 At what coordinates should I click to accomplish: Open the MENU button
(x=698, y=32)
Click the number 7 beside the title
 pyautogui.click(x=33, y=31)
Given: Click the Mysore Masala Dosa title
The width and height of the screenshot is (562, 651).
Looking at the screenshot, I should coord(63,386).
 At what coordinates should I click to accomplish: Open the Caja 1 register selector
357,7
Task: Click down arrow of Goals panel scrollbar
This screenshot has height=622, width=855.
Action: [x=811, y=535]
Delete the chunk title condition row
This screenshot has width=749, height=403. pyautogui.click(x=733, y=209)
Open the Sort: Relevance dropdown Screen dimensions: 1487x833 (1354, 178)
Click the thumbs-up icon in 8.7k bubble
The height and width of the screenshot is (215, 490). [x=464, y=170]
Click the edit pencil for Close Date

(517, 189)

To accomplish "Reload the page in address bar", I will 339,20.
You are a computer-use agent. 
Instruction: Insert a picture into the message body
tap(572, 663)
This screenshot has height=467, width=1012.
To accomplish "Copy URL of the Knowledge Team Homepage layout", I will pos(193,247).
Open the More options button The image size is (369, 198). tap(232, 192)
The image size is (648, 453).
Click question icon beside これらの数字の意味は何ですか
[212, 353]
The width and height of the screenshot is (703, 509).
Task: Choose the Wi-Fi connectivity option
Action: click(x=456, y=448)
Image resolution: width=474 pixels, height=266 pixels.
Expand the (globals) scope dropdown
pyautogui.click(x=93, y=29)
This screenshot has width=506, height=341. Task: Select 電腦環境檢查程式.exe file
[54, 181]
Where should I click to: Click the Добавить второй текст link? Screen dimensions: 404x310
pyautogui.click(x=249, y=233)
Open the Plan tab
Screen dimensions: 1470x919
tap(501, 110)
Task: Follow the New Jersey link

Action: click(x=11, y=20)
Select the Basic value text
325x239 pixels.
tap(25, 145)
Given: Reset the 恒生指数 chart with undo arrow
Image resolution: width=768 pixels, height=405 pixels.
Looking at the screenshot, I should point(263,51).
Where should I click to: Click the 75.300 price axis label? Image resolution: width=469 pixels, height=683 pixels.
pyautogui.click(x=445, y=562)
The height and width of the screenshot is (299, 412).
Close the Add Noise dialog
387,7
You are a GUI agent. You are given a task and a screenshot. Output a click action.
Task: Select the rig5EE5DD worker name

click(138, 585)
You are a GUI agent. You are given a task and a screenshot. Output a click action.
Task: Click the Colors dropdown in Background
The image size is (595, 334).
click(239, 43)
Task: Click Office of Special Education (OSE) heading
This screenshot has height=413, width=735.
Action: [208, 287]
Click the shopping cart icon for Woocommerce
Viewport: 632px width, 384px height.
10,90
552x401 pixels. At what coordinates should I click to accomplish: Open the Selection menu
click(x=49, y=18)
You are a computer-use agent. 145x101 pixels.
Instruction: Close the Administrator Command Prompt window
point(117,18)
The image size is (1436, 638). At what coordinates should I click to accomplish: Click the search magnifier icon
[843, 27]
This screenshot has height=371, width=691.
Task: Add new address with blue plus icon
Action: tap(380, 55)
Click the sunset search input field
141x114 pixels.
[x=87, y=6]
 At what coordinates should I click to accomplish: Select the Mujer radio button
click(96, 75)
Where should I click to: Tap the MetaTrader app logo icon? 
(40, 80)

== EXERCISE BRIEF ==
Produce the entries again, character for character.

== ANSWER TO THIS EXERCISE ==
 At what coordinates should I click to accomplish: Open the MENU button
(x=698, y=32)
Click the number 7 beside the title
 pyautogui.click(x=33, y=31)
Given: Click the Mysore Masala Dosa title
The width and height of the screenshot is (562, 651).
Looking at the screenshot, I should coord(63,386).
 At what coordinates should I click to accomplish: Open the Caja 1 register selector
357,7
Task: Click down arrow of Goals panel scrollbar
This screenshot has height=622, width=855.
Action: [x=811, y=535]
Delete the chunk title condition row
This screenshot has width=749, height=403. pyautogui.click(x=733, y=209)
Open the Sort: Relevance dropdown Screen dimensions: 1487x833 (1354, 178)
Click the thumbs-up icon in 8.7k bubble
The height and width of the screenshot is (215, 490). [x=464, y=170]
Click the edit pencil for Close Date

(517, 189)

To accomplish "Reload the page in address bar", I will 339,20.
You are a computer-use agent. 
Instruction: Insert a picture into the message body
tap(572, 663)
This screenshot has height=467, width=1012.
To accomplish "Copy URL of the Knowledge Team Homepage layout", I will pos(193,247).
Open the More options button The image size is (369, 198). tap(232, 192)
The image size is (648, 453).
Click question icon beside これらの数字の意味は何ですか
[212, 353]
The width and height of the screenshot is (703, 509).
Task: Choose the Wi-Fi connectivity option
Action: click(x=456, y=448)
Image resolution: width=474 pixels, height=266 pixels.
Expand the (globals) scope dropdown
pyautogui.click(x=93, y=29)
This screenshot has width=506, height=341. Task: Select 電腦環境檢查程式.exe file
[54, 181]
Where should I click to: Click the Добавить второй текст link? Screen dimensions: 404x310
pyautogui.click(x=249, y=233)
Open the Plan tab
Screen dimensions: 1470x919
tap(501, 110)
Task: Follow the New Jersey link

Action: click(x=11, y=20)
Select the Basic value text
325x239 pixels.
tap(25, 145)
Given: Reset the 恒生指数 chart with undo arrow
Image resolution: width=768 pixels, height=405 pixels.
Looking at the screenshot, I should point(263,51).
Where should I click to: Click the 75.300 price axis label? Image resolution: width=469 pixels, height=683 pixels.
pyautogui.click(x=445, y=562)
The height and width of the screenshot is (299, 412).
Close the Add Noise dialog
387,7
You are a GUI agent. You are given a task and a screenshot. Output a click action.
Task: Select the rig5EE5DD worker name

click(138, 585)
You are a GUI agent. You are given a task and a screenshot. Output a click action.
Task: Click the Colors dropdown in Background
The image size is (595, 334).
click(239, 43)
Task: Click Office of Special Education (OSE) heading
This screenshot has height=413, width=735.
Action: [208, 287]
Click the shopping cart icon for Woocommerce
Viewport: 632px width, 384px height.
10,90
552x401 pixels. At what coordinates should I click to accomplish: Open the Selection menu
click(x=49, y=18)
You are a computer-use agent. 145x101 pixels.
Instruction: Close the Administrator Command Prompt window
point(117,18)
The image size is (1436, 638). At what coordinates should I click to accomplish: Click the search magnifier icon
[843, 27]
This screenshot has height=371, width=691.
Task: Add new address with blue plus icon
Action: tap(380, 55)
Click the sunset search input field
141x114 pixels.
[x=87, y=6]
 At what coordinates should I click to accomplish: Select the Mujer radio button
click(96, 75)
Where should I click to: Tap the MetaTrader app logo icon? 
(40, 80)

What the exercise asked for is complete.